Enabling Computer Vision: Object Detection with StarFive VisionFive 2 using GPU Acceleration
Tip:
If you are interested in these applications, join us at the embedded world China Conference on June 14 to 16, or stay tuned to our application center for more resources.
Recently, StarFive has implemented a GPU-accelerated object detection application on VisionFive 2 by using the OpenCV framework and Debian OS.
Object detection is widely used in various applications, including video surveillance, autonomous driving, face recognition, object recognition, and pedestrian detection. OpenCV, as a powerful computer vision library, provides a rich set of functions and tools for processing image and video data, enabling various computer vision tasks and making object detection easier and more efficient.
OpenCV User Application
This application:
- Supports deploying object detection applications using languages such as Python and C++;
- Supports multiple DNNs (deep neural network interfaces)
- Allows GPU acceleration with OpenCL. Additionally, the object detection functionality on VisionFive 2 supports video input from CSI and USB cameras and displays the detection results on an HDMI screen with QT5 as the GUI backend.
Application Highlights:
- Based on the Debian OS & OpenCV framework.

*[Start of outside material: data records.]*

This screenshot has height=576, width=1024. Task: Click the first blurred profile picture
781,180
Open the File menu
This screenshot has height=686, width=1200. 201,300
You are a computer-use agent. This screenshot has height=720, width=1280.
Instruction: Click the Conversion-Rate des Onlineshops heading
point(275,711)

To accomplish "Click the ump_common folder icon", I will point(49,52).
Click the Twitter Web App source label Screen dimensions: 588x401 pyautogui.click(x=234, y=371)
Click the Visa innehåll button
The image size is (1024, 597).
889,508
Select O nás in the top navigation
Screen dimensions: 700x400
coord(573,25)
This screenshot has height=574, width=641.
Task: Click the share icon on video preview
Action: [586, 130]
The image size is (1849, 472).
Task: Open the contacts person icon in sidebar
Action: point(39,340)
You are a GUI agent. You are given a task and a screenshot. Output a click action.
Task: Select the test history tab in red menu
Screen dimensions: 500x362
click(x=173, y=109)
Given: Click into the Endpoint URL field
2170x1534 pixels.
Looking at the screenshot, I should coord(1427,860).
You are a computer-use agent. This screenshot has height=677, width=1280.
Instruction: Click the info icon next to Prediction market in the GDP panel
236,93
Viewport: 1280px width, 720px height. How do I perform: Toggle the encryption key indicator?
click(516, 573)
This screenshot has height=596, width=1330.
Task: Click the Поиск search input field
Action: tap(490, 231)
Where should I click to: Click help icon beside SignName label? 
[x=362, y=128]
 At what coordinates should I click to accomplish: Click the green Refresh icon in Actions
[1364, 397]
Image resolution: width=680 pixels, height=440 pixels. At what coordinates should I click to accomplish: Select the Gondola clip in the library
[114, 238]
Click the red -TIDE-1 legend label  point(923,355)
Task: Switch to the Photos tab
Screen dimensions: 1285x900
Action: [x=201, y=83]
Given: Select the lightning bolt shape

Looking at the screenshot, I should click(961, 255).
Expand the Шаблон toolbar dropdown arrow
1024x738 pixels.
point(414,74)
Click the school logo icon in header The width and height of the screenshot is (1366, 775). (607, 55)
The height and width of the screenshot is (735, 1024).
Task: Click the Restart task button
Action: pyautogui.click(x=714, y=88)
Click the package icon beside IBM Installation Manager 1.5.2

- Utilizing GPU acceleration through OpenCL and customized operator optimizations for VisionFive 2. The DNN model inference speed is 1.5 to 2.5 times faster than using CPU computation on a Raspberry Pi 3B.
- Supports inference for various popular deep learning framework models such as Darknet & Caffe, as well as the universal ONNX format.
- Provides application routines including versions in both Python and C++ languages, facilitating easy adoption and secondary development.
- Supports a wide range of video input and output connections, including the Raspberry Pi Camera module 2, USB cameras, HDMI displays, and more.
The specific applications supported by our object detection solution on VisionFive 2 are as follows: - QR code detection and decoding application;
- Universal object detection based on MobileNet SSD;
- Universal object detection based on YOLO-V5 ONNX format model;
- Object detection based on the YOLO-V3 model;
- Image edge detection;
- Defect detection;
Application Scenarios:
- Industrial computer vision field
- Deep learning academic research and student experimental development
- Visual modules for commercial products
Demos
This project will be released with the new Debian system in the form of deb packages later.